- Exercise requirements -
In the blog post below, how long was the paddle the writer finished the day before the post?

- Excerpt to read -
Sunday, November 26, 2023

Just Trying To Survive

As I’m leaving the Park Run on my bicycle, an older lady stops me and says “Were you trying to beat me?” As if, I think, I could beat anyone! “No,” I say, “I’m mostly just trying to survive.” “You did well, you also ran on the grass which is harder.” It’s true, I do run on the grass and avoid the pavement. People, particularly older people for whom proprioception is diminishing and who must, as they age, avoid falling down and breaking hips, should take all the little easy steps possible to protect balance and proprioceptive ability. This means walking on the ground beside the pavement, standing on one leg when waiting in line, standing on one leg to put on shoes, and on and on with small life “hacks” that, with consistency, add to a decent outcome. Full credit to Katy Bowman for these ideas.




I don’t know what it is, but, past 35 kilometres and certainly beyond 40 kilometres paddling in a day and I again feel like I’m just trying to survive. It’s not the same “trying to survive” as spending 20 minutes at Zone 5, it’s a slow motion kind of fatigue and discomfort from being jammed in a small space in an unnatural position doing a repetitive and cyclical movement for far too long. An occasional rest out of the boat during the session would probably help but typically neither Doug nor I stop much, if at all, during these long days.




Anything over 35 kilometres and I have started to think of the paddle as an “all day affair.” Why make an all day affair longer by stopping multiple times? Strictly speaking these are not all day affairs but it’s long enough and my body feels so stiff and contorted after finishing a 40 plus kilometre paddle that it may as take the whole day. Instead of coming home and thinking “I’ll get this, this and this done, and do my regular exercises,” I now think a more reasonable position is “I’ll eat and drink and then stretch to try and underdo the worst of the damage.” Every action has consequences.




I finished yesterdays 45 kilometre paddle (10% increase on last week) about three hours earlier than Doug who started about three hours after me. Doug’s very old and very frail Mum is in hospital and, we fear, well down the “intervention cascade.” The original term “intervention cascade” was used with regard to interventions during the labour and delivery process which have both beneficial and deleterious outcomes. Each intervention is in danger of triggering a second and third intervention which triggers a fourth intervention in an iterative pattern. This is modern medicine in a nutshell. A treatment/drug/procedure requires a further treatment/drug/procedure to deal with the side effect of the first treatment/drug/procedure; however the second treatment/drug/procedure requires a third treatment/drug/procedure to counteract the first and second treatments/drugs/procedures and, well, you get the picture, an intervention cascade has been initiated.




The point is, Doug was late leaving and three hours behind me, so we paddled together some and solo some. Paddling 45 kilometres in a day triggers it’s own intervention cascade because my butt is sore, my hamstrings are tight, my hips are stiff and my hip flexors have shortened. All these unintended consequences require intervention to correct. Mark Twight was correct when he wrote “There is no such thing as a free lunch.”

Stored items
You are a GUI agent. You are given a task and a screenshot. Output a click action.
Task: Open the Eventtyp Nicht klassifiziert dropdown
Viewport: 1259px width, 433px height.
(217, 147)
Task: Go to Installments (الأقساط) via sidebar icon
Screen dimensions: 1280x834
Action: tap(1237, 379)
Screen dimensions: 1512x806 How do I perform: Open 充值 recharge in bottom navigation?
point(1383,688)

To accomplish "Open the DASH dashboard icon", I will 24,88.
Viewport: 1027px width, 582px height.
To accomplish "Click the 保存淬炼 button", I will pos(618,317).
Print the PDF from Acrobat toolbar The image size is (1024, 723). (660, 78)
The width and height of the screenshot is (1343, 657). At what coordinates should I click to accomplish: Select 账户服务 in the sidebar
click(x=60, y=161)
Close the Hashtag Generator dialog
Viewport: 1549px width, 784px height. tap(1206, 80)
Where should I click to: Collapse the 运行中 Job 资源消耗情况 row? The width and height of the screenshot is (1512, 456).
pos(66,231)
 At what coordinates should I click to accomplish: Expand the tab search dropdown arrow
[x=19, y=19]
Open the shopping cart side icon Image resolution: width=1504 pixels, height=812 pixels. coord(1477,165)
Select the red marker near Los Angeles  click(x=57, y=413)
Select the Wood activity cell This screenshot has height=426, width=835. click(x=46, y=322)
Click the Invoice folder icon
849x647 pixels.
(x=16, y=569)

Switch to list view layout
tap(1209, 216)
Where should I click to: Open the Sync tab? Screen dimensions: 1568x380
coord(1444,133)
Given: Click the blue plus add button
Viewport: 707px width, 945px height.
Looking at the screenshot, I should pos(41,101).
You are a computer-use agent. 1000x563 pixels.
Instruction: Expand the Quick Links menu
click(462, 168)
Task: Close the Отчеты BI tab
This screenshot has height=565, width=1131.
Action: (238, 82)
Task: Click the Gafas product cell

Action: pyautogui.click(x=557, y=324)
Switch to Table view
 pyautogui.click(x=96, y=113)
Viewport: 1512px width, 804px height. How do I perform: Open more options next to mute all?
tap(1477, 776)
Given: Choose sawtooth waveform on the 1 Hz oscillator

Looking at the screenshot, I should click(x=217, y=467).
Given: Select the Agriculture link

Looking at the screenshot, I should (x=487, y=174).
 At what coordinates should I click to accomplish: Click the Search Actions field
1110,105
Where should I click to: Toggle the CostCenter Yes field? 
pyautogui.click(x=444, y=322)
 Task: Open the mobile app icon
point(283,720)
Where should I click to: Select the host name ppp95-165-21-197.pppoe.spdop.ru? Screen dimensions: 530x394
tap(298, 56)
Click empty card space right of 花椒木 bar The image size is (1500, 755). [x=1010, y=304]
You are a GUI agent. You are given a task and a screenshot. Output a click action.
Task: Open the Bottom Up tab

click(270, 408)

- Problem solution -
45 kilometers.